Table 5: Dubai's Historical Market Performances vs Middle East Market Performance (US$)

Table 6 illustrates the historical occupancy and average room rate performance of the Jumeirah Beach and City hotels.

  • The Jumeirah Beach hotels have outperformed the City hotels in terms of occupancy over the last five years, on average by a couple of percentage points;

  • Over the last five years the average room rate achieved by the Jumeirah Beach hotels was significantly higher than that achieved by the City hotels; this was driven mainly by the location of such properties - on the beach - and by their market/product positioning.

Table 6: Historical Occupancy Performance and Average Room Rate -City Hotels vs Jumeirah Beach Hotels 1999-04

Other Asset Classes

We make the following comments on the market characteristics of other hotel derivatives (or relevant real estate markets) in Dubai.

  • Given the economic boom in the emirate, and the increasing number of expatriates visiting (or dwelling in) the city, demand for serviced apartments has been extremely strong. This was reflected in the strong operating performance of this sector of the market over the last three to five years (occupancy of approximately 87% and an average room rate of approximately US$95);

  • The residential and commercial property markets continue to experience strong demand, and this has had a further positive impact on the demand for hotel derivatives. Such derivatives include serviced apartments, time share resorts, fractional ownership properties, and condo hotels. We would stress that while there is a trivial relationship amongst the general real estate markets and the various hotel derivatives in mature markets, in emerging markets such as Dubai, we consider the real estate market, together with the characteristics of transient demand, are important barometers that might signal, or otherwise, the potential demand (and development opportunities) for various hotel derivatives.

Assessment of Future Trends

Assessment of the Threat of the New Supply, and Historical Dynamics

From our research, we expect between 18,000 and 20,000 hotel rooms to enter the market by 2010, an increase of almost 100% on the current rooms supply. This will undoubtedly fuel the risk of an oversupply emerging marketwide in Dubai!

Table 7: Dubai's Forecast New Supply 2005-09

Over the last decade, hotel supply and demand in Dubai has grown at a compound average rate of approximately 7% and 10%, respectively, which clearly reflects the ability of the market to absorb any new level of supply, as shown in Table 7. This could imply that demand growth is likely to catch up with supply growth over the next few years. In addition, we note that Dubai has a stronger economic base than most other hotel market destinations in the Middle East, and the emirate benefits from having possibly the best tourism infrastructure in the region. This might, in turn, reduce the negative impact of the new supply.

In keeping with other emerging markets, the public sector drives a large proportion of the growth in the tourism industry. We have conducted a comparative assessment of tourism-related public spending that compares the UAE to selected destinations in the region. We would highlight that, while such benchmarks reflect the country (or countries) as a whole, in the case of the UAE we consider such investments to predominantly reflect Dubai as most public initiatives have, so far, been geared towards the tourism development of this emirate and, to a lesser extent, Abu Dhabi.

Table 8 illustrates a tourism spending index in regards to Government Expenditure and Capital Investment in the UAE as it relates to other destinations in the Middle East. These benchmarks were obtained from the WTTC country reports and assessed by HVS International. We note the following definitions of such benchmarks.

Government Expenditure (Collective) ('GS'): also known as Non-Market Services (Collective), this category includes operating expenditure made by government agencies on services associated with Travel & Tourism, but not directly linked to any individual visitor; instead, these expenditure are generally made on behalf of the 'community at large', such as tourism promotion, aviation administration, security services, resort area sanitation services, and so forth.

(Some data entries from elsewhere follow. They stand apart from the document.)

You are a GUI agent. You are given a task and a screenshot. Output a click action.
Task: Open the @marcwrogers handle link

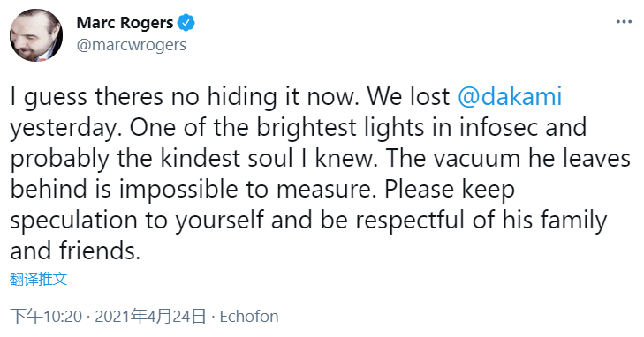coord(132,45)
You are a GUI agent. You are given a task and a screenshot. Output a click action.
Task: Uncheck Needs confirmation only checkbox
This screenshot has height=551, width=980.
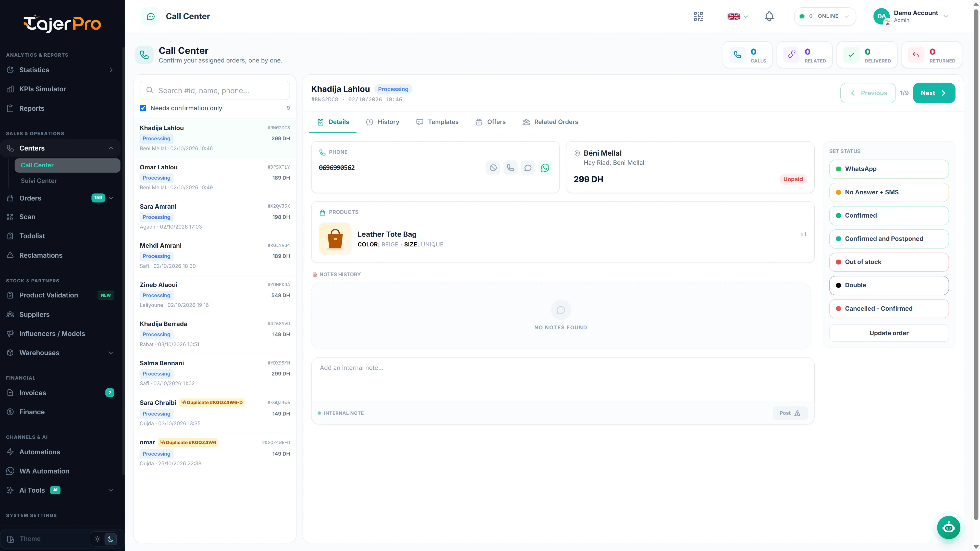pyautogui.click(x=143, y=108)

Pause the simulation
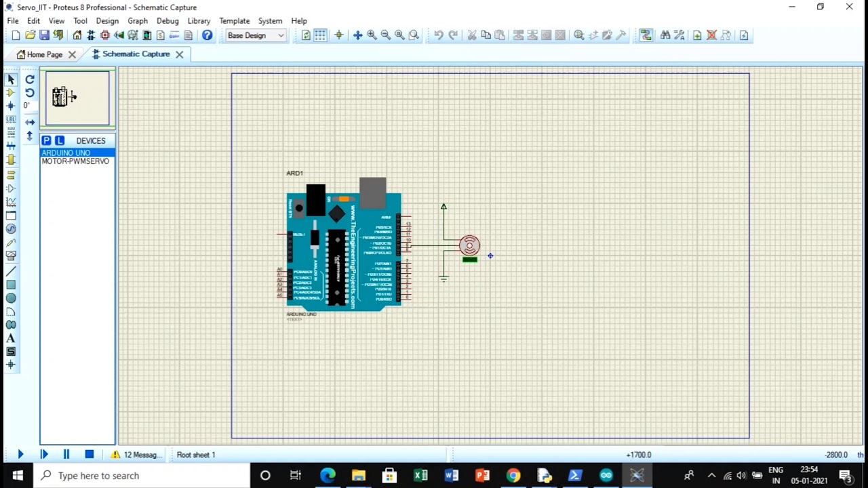click(66, 455)
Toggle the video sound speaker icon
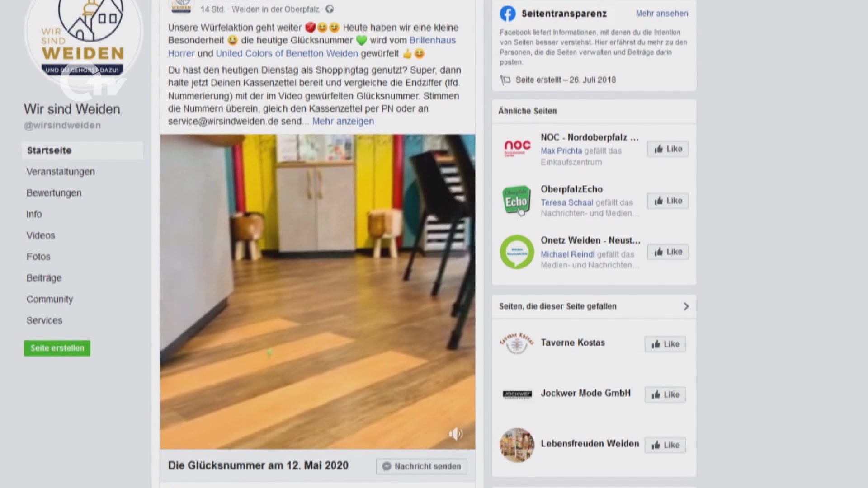868x488 pixels. (456, 434)
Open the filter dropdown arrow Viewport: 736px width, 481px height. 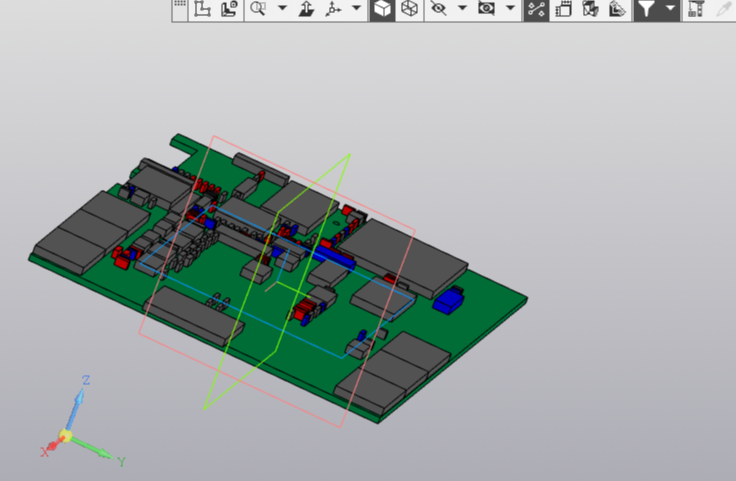coord(669,10)
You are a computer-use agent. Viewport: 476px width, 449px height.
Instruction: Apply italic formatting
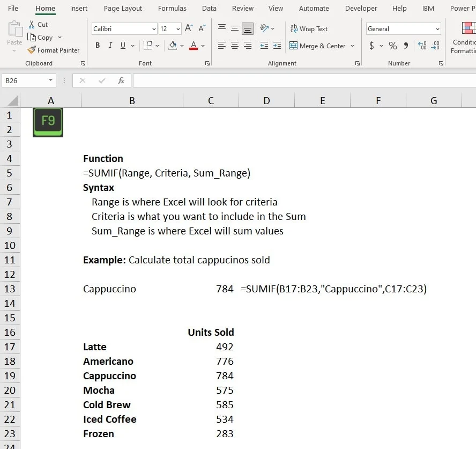pos(110,46)
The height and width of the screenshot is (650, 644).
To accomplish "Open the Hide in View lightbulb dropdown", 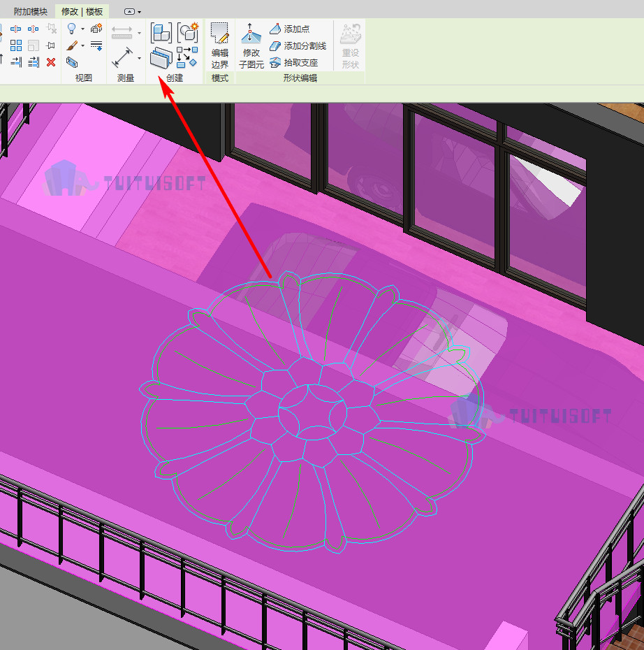I will pos(83,29).
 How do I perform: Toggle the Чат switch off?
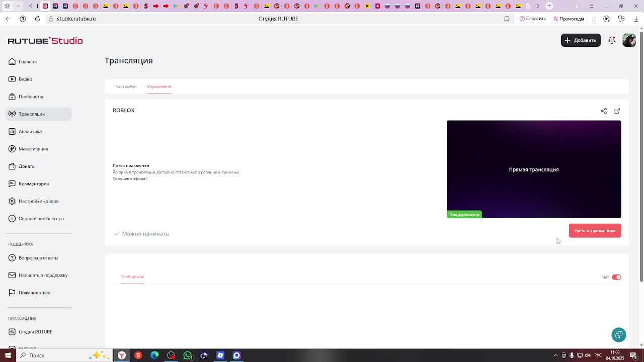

Capital Investment ('GI'): also known as Capital Formation, this category includes capital expenditure by direct Travel & Tourism industry service providers and government agencies to provide facilities, equipment and infrastructure to visitors.

Table 8: Total Government Spending - GS and GI (US$)

Based on an illustrative sample of four countries in the Middle East (Bahrain, Egypt, Qatar and the UAE), Table 8 clearly shows that the UAE (notably Dubai) is the regional leader in terms of public expenditure on the tourism sector. This reflects both the government's commitment to growing the industry, as well as a 'supply-led' hotel market.

By 2014, according to the WTTC, it is expected that Dubai will double its current 'tourism-related' public expenditure.

We (and many professionals in the industry) have historically considered the hotel market in Dubai to be a 'supply-led demand' market. This signifies that the demand for hotel accommodation has historically been driven mostly by the new supply and government spending associated with it (be it on marketing, hotel/tourism investments, or infrastructure such as the airport and airlines). Therefore, we have conducted a relationship analysis between the total number of rooms occupied in Dubai and the total amount of public capital investment in the industry.

Table 9 illustrates our assessment and findings.

Table 9: Relationship Analysis - Public Spending vs Hotel Demand

We make the following comments on Table 9.

  • The capital investment figures were provided in the Tourism Satellite Accounting report for the UAE presented by the World Travel and Tourism Council. The capital investment figures are those for the UAE in general and not Dubai in particular. We consider that Dubai, mainly, and Abu Dhabi, to an extent, are the emirates principally attracting public capital investment;

  • Our relationship analysis shows that the total number of room nights in Dubai is almost perfectly correlated to the public capital investment (on tourism) in the UAE, at 0.98. In theory, this means that 98% of the total number of rooms occupied (hotel demand) is explained by the amount of capital investment in the UAE. We note that between 1995 and 2004, only once, in 1998, did capital investment decrease;

  • In light of the high correlation witnessed, we performed a regression analysis between the two sets of variables. We obtained an R² value of 0.95 (the R² value is an indicator of how well the model fits the data; an R² value of close to 1.0 indicates that we have accounted for almost all of the variability with the variables specified in the model);

  • Based on the amount of capital investment in the UAE projected by the WTTC Tourism Satellite Account and our relationship analysis, we forecast room nights for the period 2005-12. Our forecast suggests that for every 1 million AED in capital investment in the UAE, annual room nights are likely to increase by 475. On the other hand our analysis shows that were no capital investment to be made, then the market would lose 26,000 room nights per annum, which clearly demonstrates the significance of the public capital investment (infrastructure, accommodation, and so forth) as a determinant of future demand;

  • Using our forecast/relationship equation, and based on the estimated amount of capital spending as per the WTTC, our forecast suggest that room nights should increase by 50% due to the public spending anticipated. We stress that this analysis is a mathematical (econometric/statistical) forecast, and is for indicative purposes only.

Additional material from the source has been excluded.